Transcriptionally deregulated lipidomic processes are different in HCC compared to CCA. The alteration in gene expression profiles of tumour vs. surrounding tissue in HCC (first arrow) and CCA (second arrow). The upregulated genes are marked with red ↑, and downregulated with ↓. ACLY, acetyl-CoA by ATP citrate lyase; ACC, acetyl-CoA carboxylase; BA, bile acids; CCA, cholangiocarcinoma; Chol, cholesterol; DGAT1/2, diglyceride acyltransferase 1 and 2; DNL, de novo lipogenesis; ELOVLs, elongation of very-long-chain fatty acids; FADS2, fatty acid desaturase 2; FAO, fatty acid oxidation; FASN, fatty acid synthase; FATPs, fatty acid transport proteins; FFA, free fatty acids; HCC, hepatocellular carcinoma; HMGCR, 3-hydroxy-3-methylglutaryl-CoA (HMG-CoA) reductase; LPL, lipoprotein lipase; MUFA, monounsaturated FA; PUFA, polyunsaturated FA; SCD, stearoyl-CoA desaturase; SQLE, squalene epoxidase; TG, triglyceride.

Fig. 4

Outline of the lipidomic alterations in liver cancer progression.

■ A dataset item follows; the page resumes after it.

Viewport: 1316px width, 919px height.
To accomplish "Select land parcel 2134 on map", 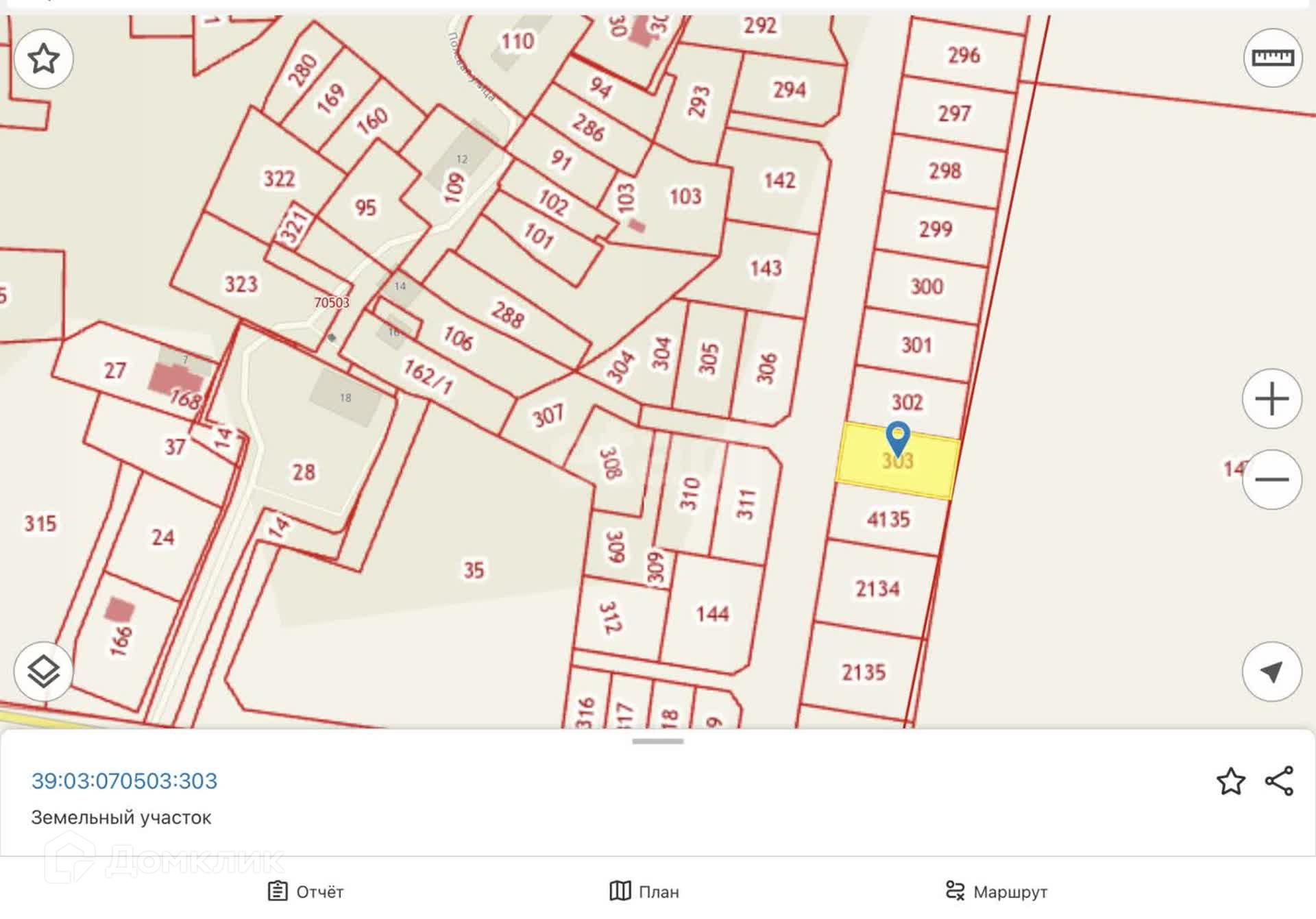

Progression from the normal liver through chronic liver disease (hepatic steatosis to NASH) and into primary liver cancers. Oncogenic pathways activated by a change in different metabolic classes (SFA; MUFA; S1P; TG; BA; Chol) during neoplastic onset. Activation of DNL and p53-mediated inactivation of FAO. BA, bile acid; Chol, cholesterol; DNL, de novo lipogenesis; FAO, fatty acid oxidation; MUFA, monounsaturated fatty acid; NASH, non-alcoholic steatohepatitis; S1P, sphingosine-1-phosphate; SFA, saturated fatty acid; TG, triglyceride.